P1)       With reference to existential import, PC usually outweighs NPC.  (Because our PS is inescapably finite.)
P2)       All other things being equal, reports of experience of absence of X would not outweigh reports of experience of presence of X; the latter normally outweigh the former.
P3)       All other things being equal, if X is an elusive object, then reports of experience of X would normally outweigh the reports of experience of absence of X.
An elusive  object is one which we can't manipulate & cannot experience it at will.  It may be so because of its transient existence; or else it is due to the unpredictability of its behaviour & its appearance.  A shooting star is elusive due to both reasons.  A person can be elusive due to the second reason alone.  Consider the following story.[4]  During war time, I had the experience of a secret agent who frequently appeared mysteriously to me alone & then disappeared after a short while.  No other people seemed to have similar experiences.  Certainly this secret agent is elusive but does it mean that it is more probable that my experience of him is unveridical?  Does the fact that others lacked similar experiences discredit my positive experiences?  I think not. 

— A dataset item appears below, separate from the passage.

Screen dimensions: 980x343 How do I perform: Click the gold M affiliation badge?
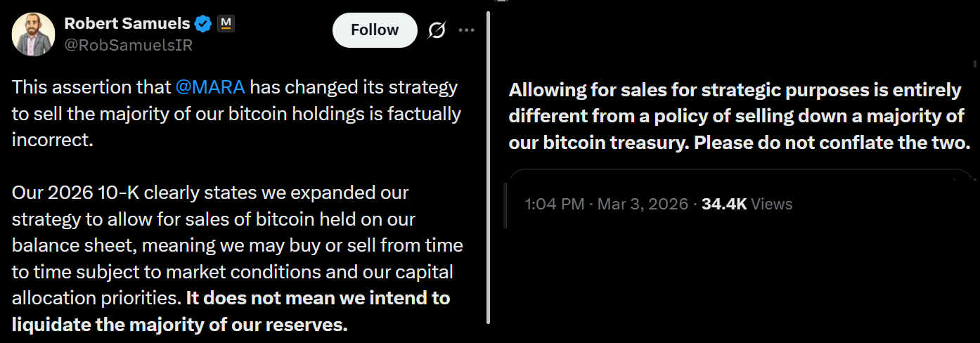pyautogui.click(x=226, y=23)
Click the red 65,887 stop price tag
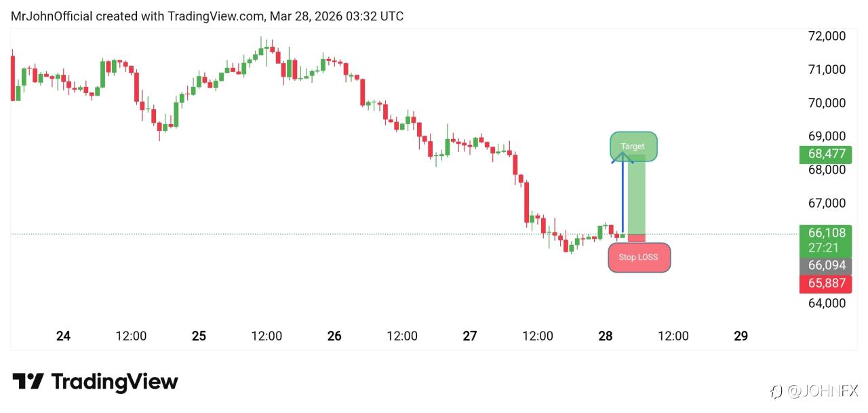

       Now can we apply the above considerations to experience of absence of God?  (P2) seems also applicable here.  In general reports of experience of absence of God are still open to more defeaters than reports of experience of God.  (P3) also seems applicable to God because God is also an elusive object of experience in the sense that his personal nature & sovereign freedom make an experience of Him unmanipulable by us.  The application of (P1) is not so straightforward.  It is because the idea of a physical PS is not applicable to God.  If it is, then it could be argued that since God is everywhere God should be present in the PS of everyone all the time.  This would make the experience of absence of God even harder to explain from the theist's perspective.  Again the clue seems to be the personal nature of God.  So let us look closer at the realm of interpersonal experience & I would argue for the coherence of the idea of an 'interpersonal perceptual space'.  I suggest this idea models better the perceptual relationship of man & God & given this idea we can see that though God is omnipresent, He is not automatically within everybody's perceptual space.   If this is correct, then (P1) would also apply in the case of God.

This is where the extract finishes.